For the first time, Thomas felt anger creeping in to compete with his fear and panic. “I’m just trying to help, man. Why don’t you quit moping at every word I say and talk to me?”

Minho abruptly jumped at Thomas and grabbed him by the shirt. “You don’t understand, shuck-face! You don’t know anything, and you’re just making it worse by trying to have hope! We’re dead, you hear me? Dead!”

Thomas didn’t know which he felt more strongly at that moment—anger at Minho or pity for him. He was giving up too easily.

Minho looked down at his hands clasped to Thomas’s shirt and shame washed across his face. Slowly, he let go and backed away. Thomas straightened his clothes defiantly.

“Ah, man, oh man,” Minho whispered, then crumpled to the ground, burying his face in clenched fists. “I’ve never been this scared before, dude. Not like this.”

Thomas wanted to say something, tell him to grow up, tell him to think, tell him to explain everything he knew. Something!

He opened his mouth to speak, but closed it quickly when he heard the noise. Minho’s head popped up; he looked down one of the darkened stone corridors. Thomas felt his own breath quicken.

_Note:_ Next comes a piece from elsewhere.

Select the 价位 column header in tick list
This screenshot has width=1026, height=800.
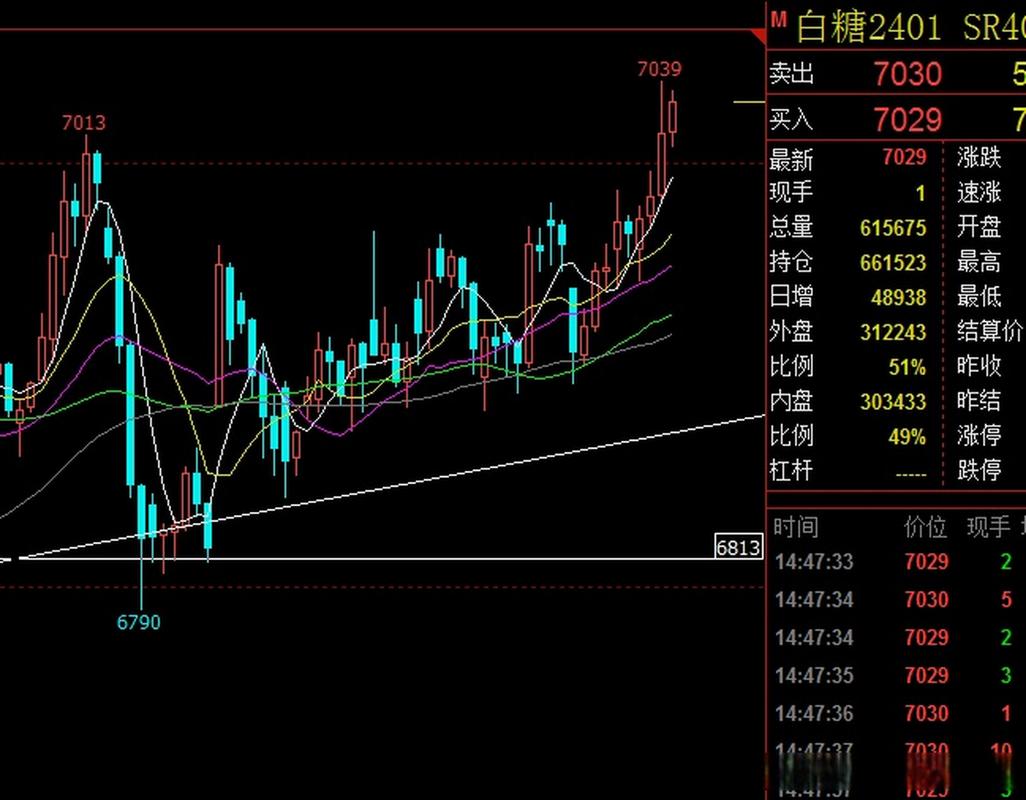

It came from deep within the Maze, a low, haunting sound. A constant whirring that had a metallic ring every few seconds, like sharp knives rubbing against each other. It grew louder by the second, and then a series of eerie clicks joined in. Thomas thought of long fingernails tapping against glass. A hollow moan filled the air, and then something that sounded like the clanking of chains.

All of it, together, was horrifying, and the small amount of courage Thomas had gathered began to slip away.

Minho stood, his face barely visible in the dying light. But when he spoke, Thomas imagined his eyes wide with terror. “We have to split up—it’s our only chance. Just keep moving. Don’t stop moving!”

And then he turned and ran, disappearing in seconds, swallowed by the Maze and darkness.


Thomas stared at the spot where Minho had vanished.

A sudden dislike for the guy swelled up inside him. Minho was a veteran in this place, a Runner. Thomas was a Newbie, just a few days in the Glade, a few minutes in the Maze. Yet of the two of them, Minho had broken down and panicked, only to run off at the first sign of trouble. How could he leave me here? Thomas thought. How could he do that!

The noises grew louder. The roar of engines interspersed with rolling, cranking sounds like chains hoisting machinery in an old, grimy factory. And then came the smell—something burning, oily. Thomas couldn’t begin to guess what was in store for him; he’d seen a Griever, but only a glimpse, and through a dirty window. What would they do to him? How long would he last?